#### How to complete this task
Drop every picture. Return the rest of the entries exactly.

►

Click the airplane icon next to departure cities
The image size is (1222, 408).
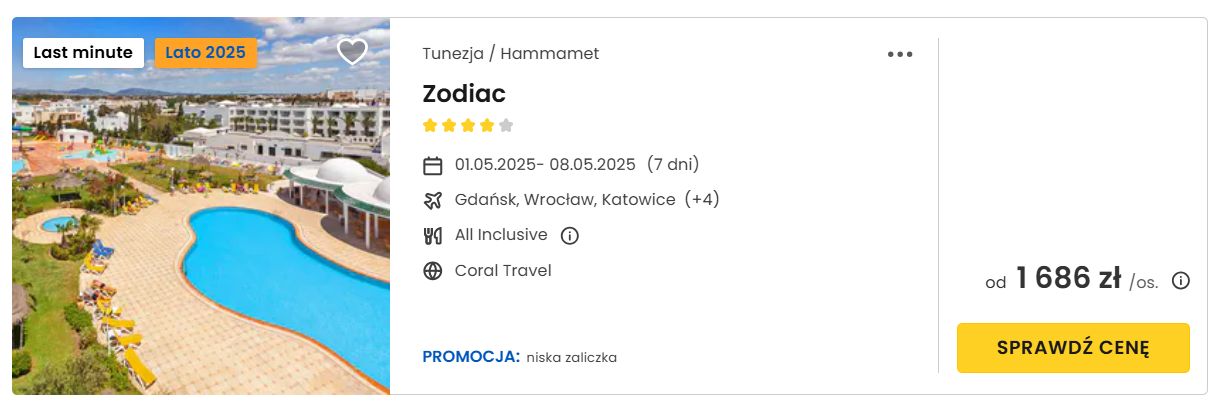pyautogui.click(x=433, y=200)
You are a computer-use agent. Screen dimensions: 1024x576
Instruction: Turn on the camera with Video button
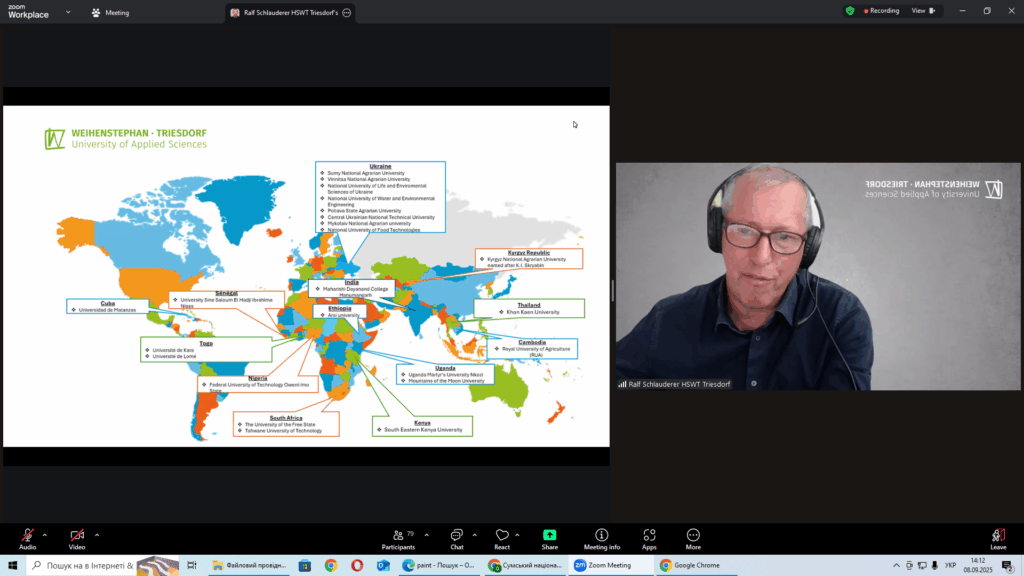77,536
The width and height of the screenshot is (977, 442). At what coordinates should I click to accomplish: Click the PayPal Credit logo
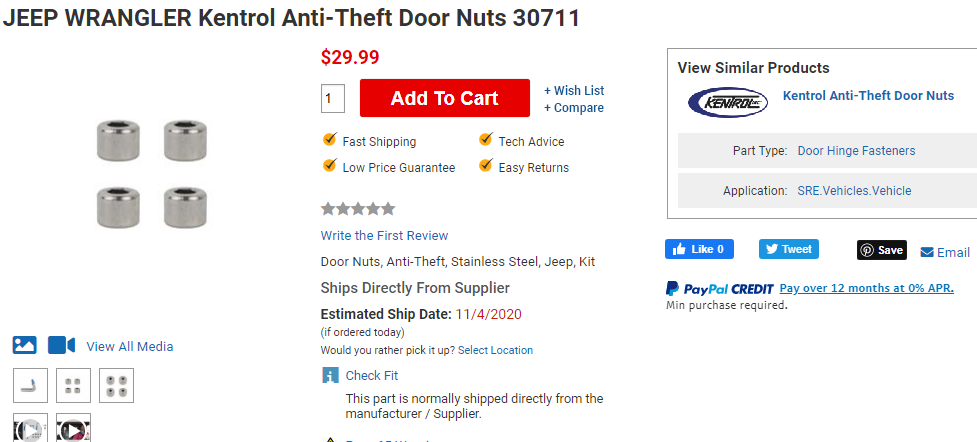point(719,288)
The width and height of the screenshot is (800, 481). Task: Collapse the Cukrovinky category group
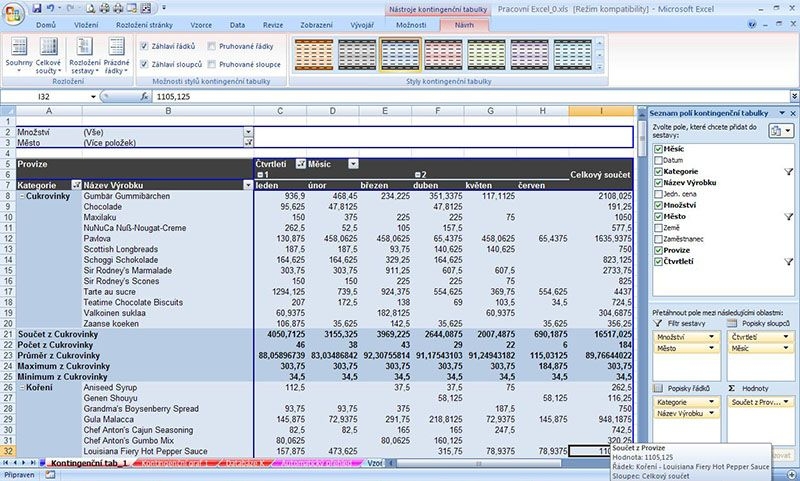click(x=23, y=196)
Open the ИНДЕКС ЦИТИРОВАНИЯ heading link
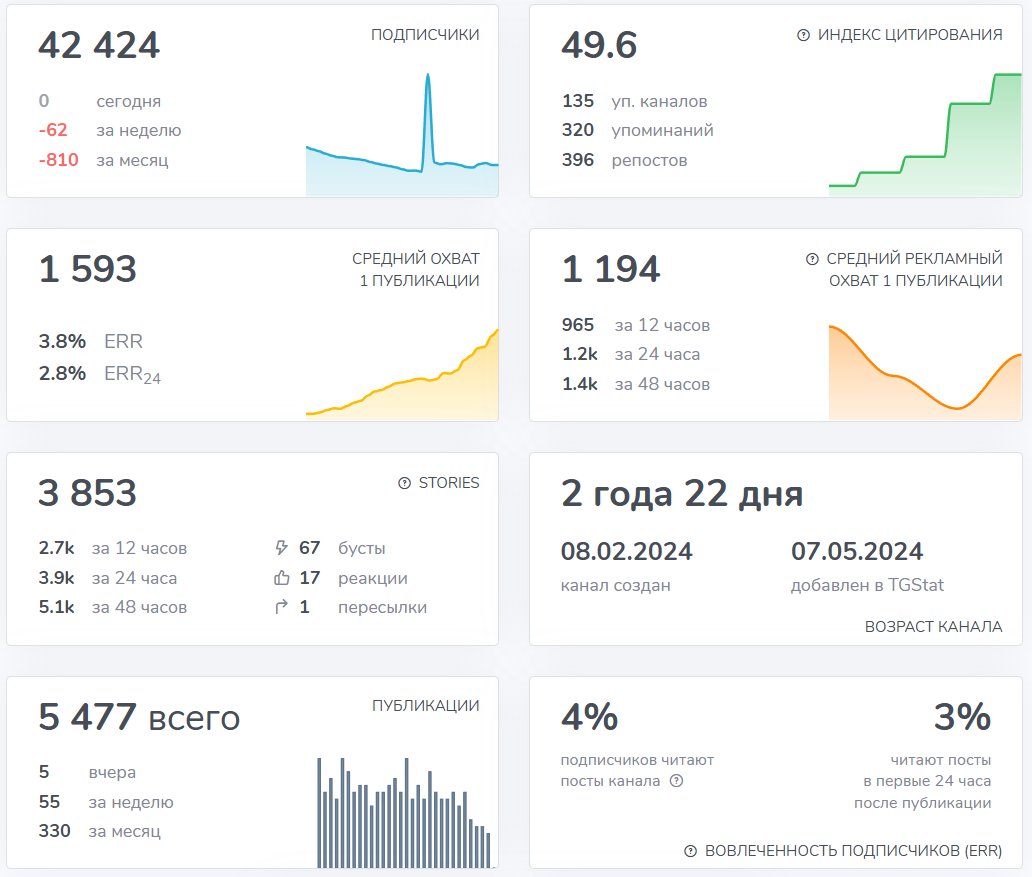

◄

#### Task solution
Click the airplane icon next to departure cities
The image size is (1222, 408).
pyautogui.click(x=433, y=200)
You are a computer-use agent. Screen dimensions: 1024x576
Instruction: Turn on the camera with Video button
77,536
The width and height of the screenshot is (977, 442). At what coordinates should I click to accomplish: Click the PayPal Credit logo
point(719,288)
The width and height of the screenshot is (800, 481). Task: Collapse the Cukrovinky category group
click(x=23, y=196)
Open the ИНДЕКС ЦИТИРОВАНИЯ heading link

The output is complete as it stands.